Restructuring Failed Financial Firms in Bankruptcy: Selling Lehman’s Derivatives Portfolio

49 Pages Posted: 22 Oct 2014 Last revised: 27 Aug 2016

See all articles by Mark J. Roe

Mark J. Roe

Harvard Law School

Stephen Adams

Harvard University - Law School - Alumni

Date Written: April 24, 2015

Abstract

Lehman Brothers’ failure and bankruptcy deepened the 2008 financial crisis whose negative effects the United States’ economy suffered from for several years. Yet, while Congress reformed financial regulation in hopes of avoiding another crisis, bankruptcy rules such as those that governed Lehman’s failure, have persisted unchanged. When Lehman failed, it lost considerable further value when its contracting counterparties terminated their financial contracts with Lehman. These broad terminations degraded Lehman’s overall value to its creditors beyond the immediate losses that caused its downfall. Lehman’s financial portfolio was thought to be running a paper profit of over $20 billion when it filed, and is said to have lost up to $75 billion as a result of the post-filing liquidation by Lehman’s counterparties of their deals with Lehman. How such a vast value loss can occur and how bankruptcy can ameliorate the problem are the subjects of this Article.

For bankruptcy to handle a systemically important financial institution successfully, it must be able to market those parts of the failed institution’s financial contracts portfolio that are saleable at its fundamental value, i.e., other than at fire sale prices. Current law prevents this marketing, however. It allows only two polar choices: sell the entire portfolio, intact, or allow for the liquidation of each contract, one-by-one. The latter is what happened for Lehman, disrupting markets worldwide. The former — sale intact — cannot be accomplished as a business matter for a very, large financial contracts portfolio (and the most serious are embedded in the world’s biggest financial institutions) and would be economically undesirable even if possible. Bankruptcy needs authority, first, to preserve the failed firm’s overall portfolio value, and, second, to break up and sell a very large portfolio that is too large to sell intact.
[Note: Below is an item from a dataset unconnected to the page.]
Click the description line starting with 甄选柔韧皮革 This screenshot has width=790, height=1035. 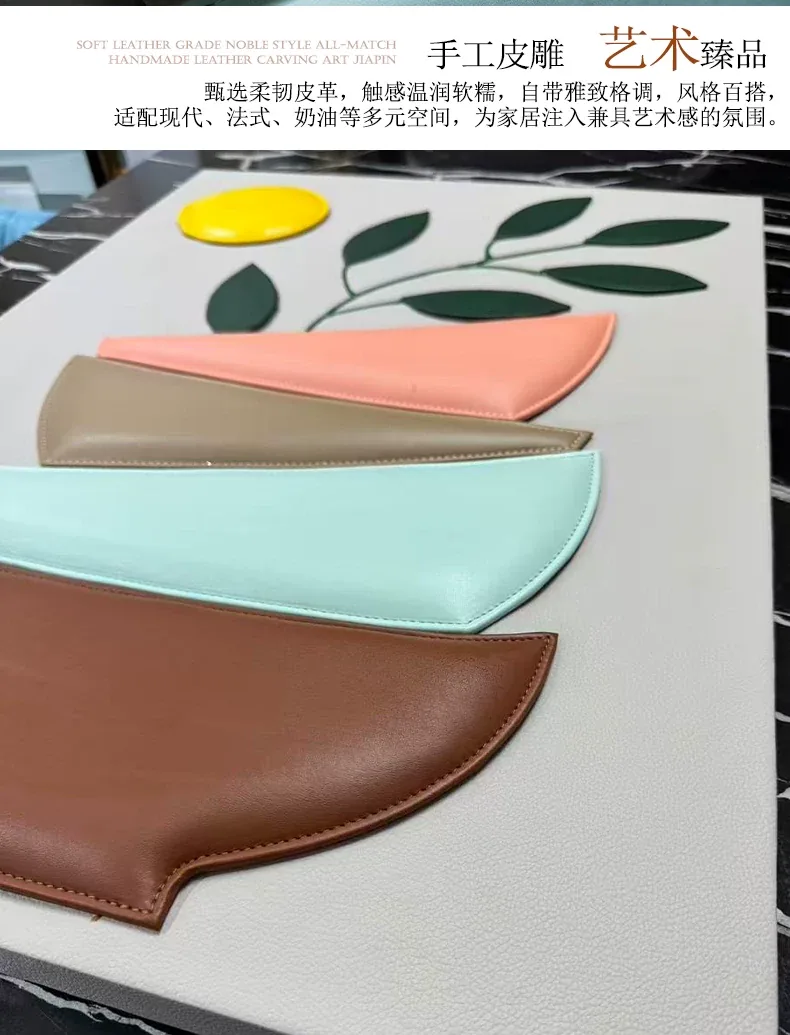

Congress and the regulators have said that bankruptcy is the favored means for financial resolution. Yet, while regulatory initiatives have sought to make failure less likely and resolution more viable than it proved during the crisis, bankruptcy law has neither been fixed nor even updated here since the financial crisis. If a major financial institution were to fail today, the same bankruptcy problems that arose during the past crisis and vexed Lehman could again disrupt the country’s and the world’s financial systems. We here outline one critically needed fix: authorizing bankruptcy to break up a large derivatives portfolio by selling its constituent product lines, one-by-one, instead of limiting bankruptcy to its current constraints of either a sale of the entire portfolio or a Lehman-style close-out of each contract, one-by-one.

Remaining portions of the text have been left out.